WHAT IS NEEDED
Please restate word for word all lines from the one containing "Task: Cancel editing via Annuleren" to the final line of the entries, and include no pictures.

======== ENTRIES PROVIDED ========

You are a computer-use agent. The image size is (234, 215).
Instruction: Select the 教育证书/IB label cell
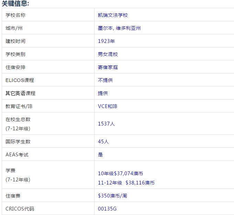pyautogui.click(x=19, y=106)
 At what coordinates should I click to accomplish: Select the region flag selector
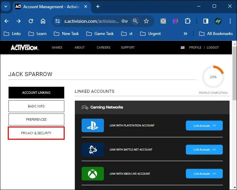[182, 48]
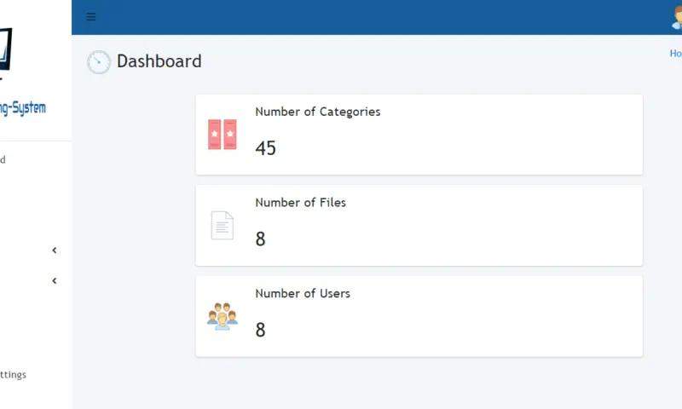Click the red Categories ticket icon
The image size is (682, 409).
pyautogui.click(x=222, y=135)
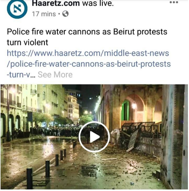Viewport: 189px width, 191px height.
Task: Select the Police fire water cannons headline text
Action: click(x=87, y=32)
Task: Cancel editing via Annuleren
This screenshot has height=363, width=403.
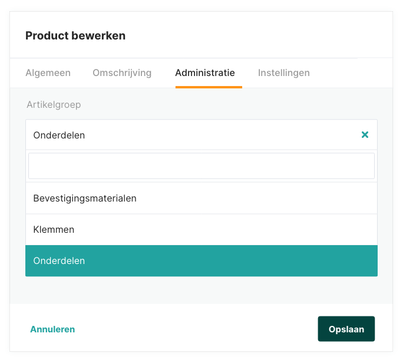Action: click(52, 329)
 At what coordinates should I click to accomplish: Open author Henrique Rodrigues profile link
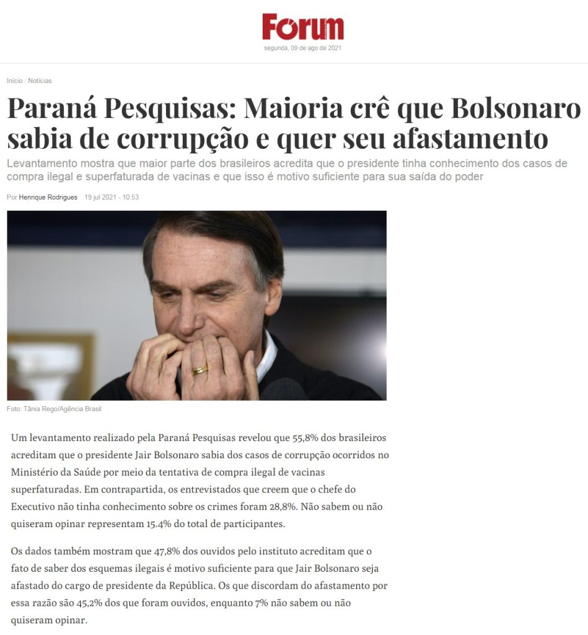[x=48, y=197]
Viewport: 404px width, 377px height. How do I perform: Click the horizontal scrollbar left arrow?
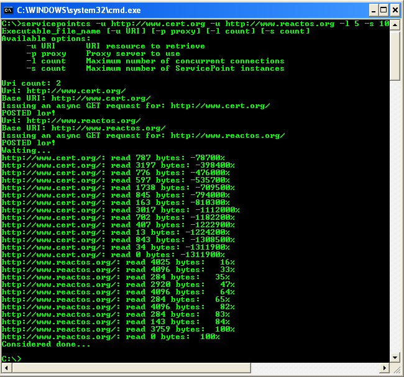[x=7, y=368]
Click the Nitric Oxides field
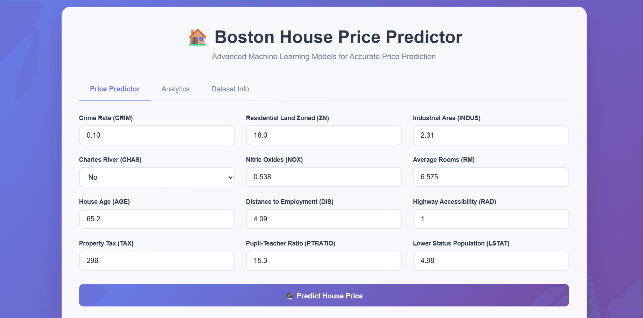Screen dimensions: 643x318 [324, 177]
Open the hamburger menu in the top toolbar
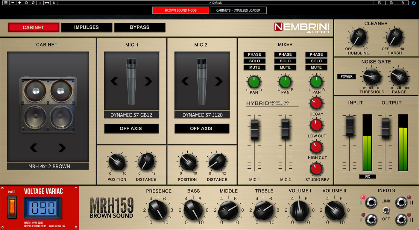Screen dimensions: 419x230 5,3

========

RESULT BELOW
Task: Cancel editing via Annuleren
This screenshot has height=363, width=403.
Action: click(52, 329)
 At what coordinates should I click to accomplish: Open author Henrique Rodrigues profile link
[x=48, y=197]
Viewport: 404px width, 377px height. How do I perform: Click the horizontal scrollbar left arrow?
[x=7, y=368]
Click the Nitric Oxides field
Screen dimensions: 643x318 [324, 177]
Open the hamburger menu in the top toolbar
Screen dimensions: 419x230 5,3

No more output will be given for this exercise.